日本語の語順には、「ながい修飾語ほど先に」という原則があります(注)。今回は、この原則にしたがって以下の例文を修正してみます。

例文91
私は2軍監督で経験を積んだことも良かったと見ている。(Yahoo!ニュース オリジナル THE PAGE, 2021.12.1)

例文92
選手はこのあと亡命の受け入れを表明したポーランドに向けて出国することになっています。(NHK NEWS WEB, 2021.8.4)

例文93
平成24年の総裁選では岸田氏が幹事長だった石原氏の推薦人を務めた経緯もある。(産経新聞, 2021.9.14)

例文91
私は2軍監督で経験を積んだことも良かったと見ている。

「2軍監督で経験を積んだ」のは「私」であるかのようによめてしまいますが実際には高津監督です。例文91 を構造化すると下図のようになります。

例文91a

語順の原則「1-3. ながい修飾語ほど先に」にしたがって再構造化すると下図のようになります。

例文91b

文章化するとつぎのようになります。

  • 2軍監督で経験を積んだことも良かったと私は見ている。

ながい修飾語を先に配置するだけでわかりやすく誤解のない文になります。

例文92
選手はこのあと亡命の受け入れを表明したポーランドに向けて出国することになっています。

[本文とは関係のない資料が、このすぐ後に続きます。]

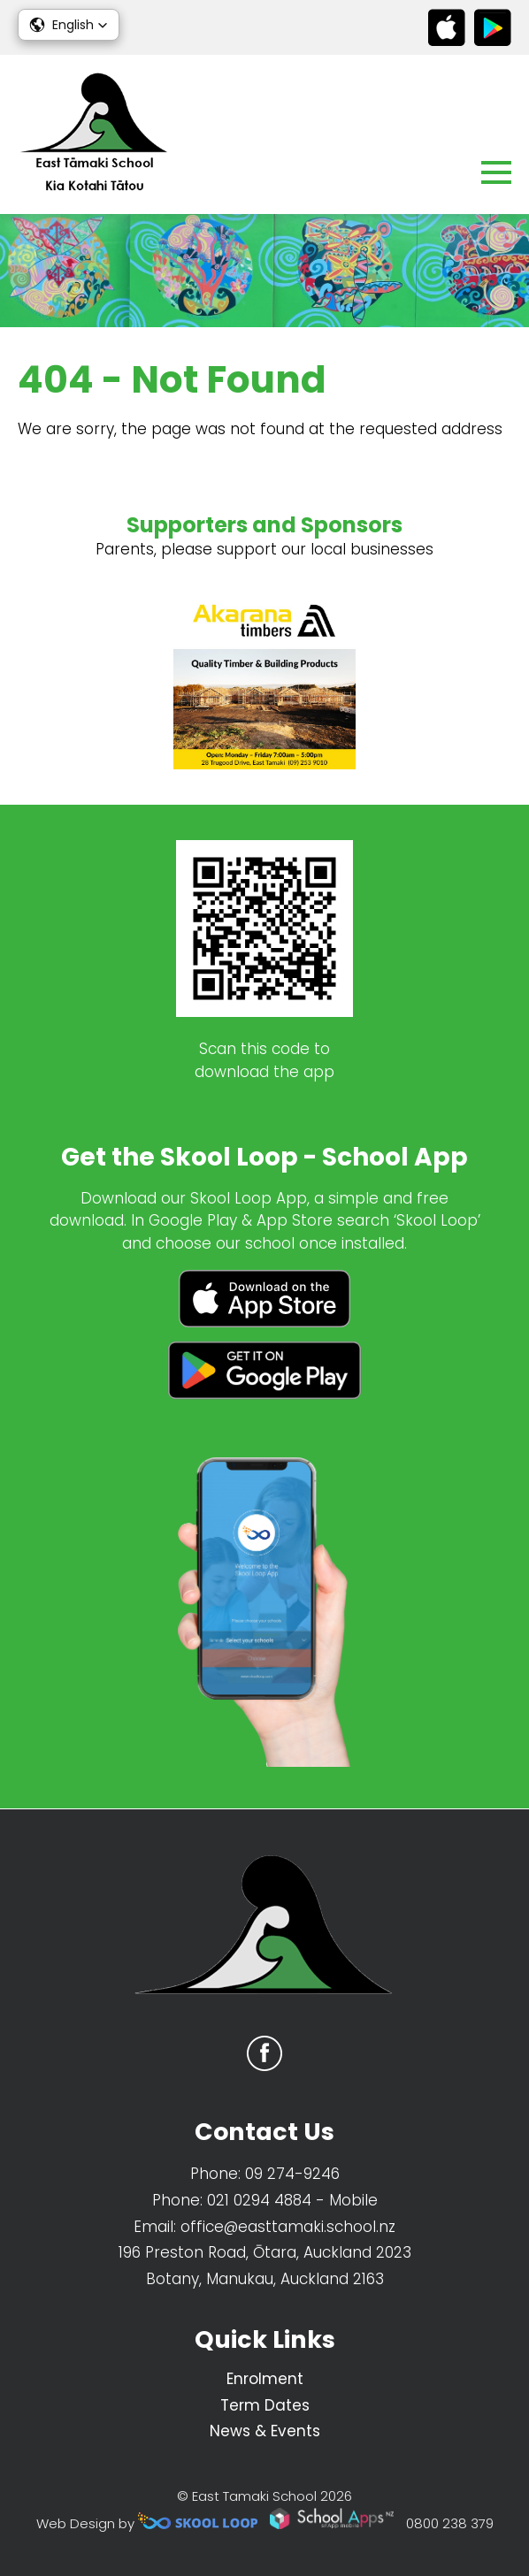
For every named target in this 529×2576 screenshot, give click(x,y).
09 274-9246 (292, 2173)
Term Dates (265, 2405)
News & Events (265, 2431)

「選手」が「亡命の受け入れを表明した」のかのように一瞬よめてしまいますが「表明した」のはポーランドです。

構造化します。

例文92b

語順の原則「1-3. ながい修飾語ほど先に」にしたがって再構造化します。

例文92b
  • 亡命の受け入れを表明したポーランドに向けてこのあと選手は出国することになっています。

例文92 は、原則の語順とはまったく逆の語順だったためにわかりにくい文になりました。

例文93
平成24年の総裁選では岸田氏が幹事長だった石原氏の推薦人を務めた経緯もある。

構造化します。

例文93a

語順の原則「1-3. ながい修飾語ほど先に」にしたがって再構造化します。

93b
  • 幹事長だった石原氏の推薦人を平成24年の総裁選では岸田氏が務めた経緯もある。

語順の原則「1-3. ながい修飾語ほど先に」にしたがってならびかえるだけでわかりやすい文になります。

わかりやすい日本語を書くうえで語順はとても重要です。語順がおかしいと相手に意志がうまくつたわりません。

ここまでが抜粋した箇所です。